Pour obtenir le dossier d agrément chez moi c est auprès de la mape ( mode acceuil petite enfance ) mais possible que chez vous ça soit auprès de la pmi 

Il y a 10 ans j ai mis 8 mois pour avoir l agrément mais maintenant les conditions d obtention on changer


----------



## nounouflo (Mardi à 15:20)

En 2019 j'ai fait la réunion d'information en mars. J'ai obtenu mon agrément fin juillet et fait ma formation de 80 heures en octobre et démarré mon activité en décembre 2019. Je pense qu'il vaut mieux prévoir 1 an de délai


----------



## Marine35 (Mardi à 15:50)

Je ne me rappelle plus mais il me semble que les délais n'étaient pas trop longs, c'était il y a 12 ans à peu près. Je n'étais pas pressée car j'avais encore plus ou moins conservé mon activité précédente, j'effectuais des remplacements ponctuels et plus courts. Je n'ai pas eu à effectuer de formation car j'ai un diplôme. J'ai dû être convoquée à une réunion d'information assez rapidement et ensuite ça n'a pas été long avant que je reçoive la puéricultrice à mon domicile pour l'entretien et la visite du domicile. Je pense que cela a pris 3 mois au total avec l'obtention de mon agrément pour l'accueil de 2 enfants. J'ai attendu 3/4 mois pour véritablement me lancer et commencer à recevoir de potentiels p-e.
J'habite désormais en haut d'une rue en pente (y'a un faux plat au milieu de la rue) et en prime l'accès à chez moi est en pente ++ (on voit à peine ma maison de la rue) et ça n'a pas posé de problème.

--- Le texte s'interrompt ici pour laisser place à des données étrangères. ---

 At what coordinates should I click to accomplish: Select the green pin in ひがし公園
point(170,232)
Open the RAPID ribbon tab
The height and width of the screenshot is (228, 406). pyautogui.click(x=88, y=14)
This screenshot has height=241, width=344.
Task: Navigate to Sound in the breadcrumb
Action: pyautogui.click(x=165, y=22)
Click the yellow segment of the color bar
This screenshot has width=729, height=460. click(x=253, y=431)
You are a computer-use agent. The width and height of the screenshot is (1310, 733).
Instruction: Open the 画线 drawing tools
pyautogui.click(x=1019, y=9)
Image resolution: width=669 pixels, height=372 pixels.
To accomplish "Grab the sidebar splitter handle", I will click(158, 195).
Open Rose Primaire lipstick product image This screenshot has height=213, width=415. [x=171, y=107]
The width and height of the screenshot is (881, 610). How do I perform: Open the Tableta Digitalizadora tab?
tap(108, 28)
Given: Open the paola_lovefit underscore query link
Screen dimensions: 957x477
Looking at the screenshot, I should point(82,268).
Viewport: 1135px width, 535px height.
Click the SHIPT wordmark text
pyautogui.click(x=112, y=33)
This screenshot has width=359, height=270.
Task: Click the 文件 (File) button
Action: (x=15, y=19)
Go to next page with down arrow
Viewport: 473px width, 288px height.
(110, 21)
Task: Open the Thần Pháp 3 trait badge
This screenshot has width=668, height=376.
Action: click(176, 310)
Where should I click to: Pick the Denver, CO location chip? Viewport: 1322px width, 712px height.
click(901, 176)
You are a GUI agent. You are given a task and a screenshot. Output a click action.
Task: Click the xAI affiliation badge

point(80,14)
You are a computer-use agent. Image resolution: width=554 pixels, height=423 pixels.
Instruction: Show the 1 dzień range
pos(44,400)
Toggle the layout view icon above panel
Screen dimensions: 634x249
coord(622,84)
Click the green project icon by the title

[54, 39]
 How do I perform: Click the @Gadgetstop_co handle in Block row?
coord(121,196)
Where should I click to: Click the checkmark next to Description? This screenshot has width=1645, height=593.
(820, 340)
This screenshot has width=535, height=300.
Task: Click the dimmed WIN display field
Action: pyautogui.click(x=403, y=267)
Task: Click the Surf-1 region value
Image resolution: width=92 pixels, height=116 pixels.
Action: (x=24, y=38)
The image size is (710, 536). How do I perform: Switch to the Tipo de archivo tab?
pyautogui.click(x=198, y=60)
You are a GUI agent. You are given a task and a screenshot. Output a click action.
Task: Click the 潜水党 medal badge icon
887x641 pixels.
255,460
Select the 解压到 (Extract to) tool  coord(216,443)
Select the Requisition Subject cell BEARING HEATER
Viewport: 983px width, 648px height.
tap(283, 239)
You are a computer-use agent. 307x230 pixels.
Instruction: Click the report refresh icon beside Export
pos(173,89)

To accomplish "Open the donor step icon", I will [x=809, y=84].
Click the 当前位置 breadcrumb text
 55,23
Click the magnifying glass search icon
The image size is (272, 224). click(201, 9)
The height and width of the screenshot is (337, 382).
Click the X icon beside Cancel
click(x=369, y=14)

C'est juste un peu galère et sportif avec une poussette double et source de stress quand les enfants se mettent à courir dans la descente


----------



## kikine (Mercredi à 07:53)

ici dossier d'agrément déposé en juillet, visite en aout formation en novembre, premier contrat en février


----------



## Nounousand02 (Mercredi à 08:03)

Moi février dossier envoyer 
visite en mai 
Formation en septembre 
Agrément obtenu ( papier) mi-octobre (dater du mois de juin)
1er contrat début novembre


----------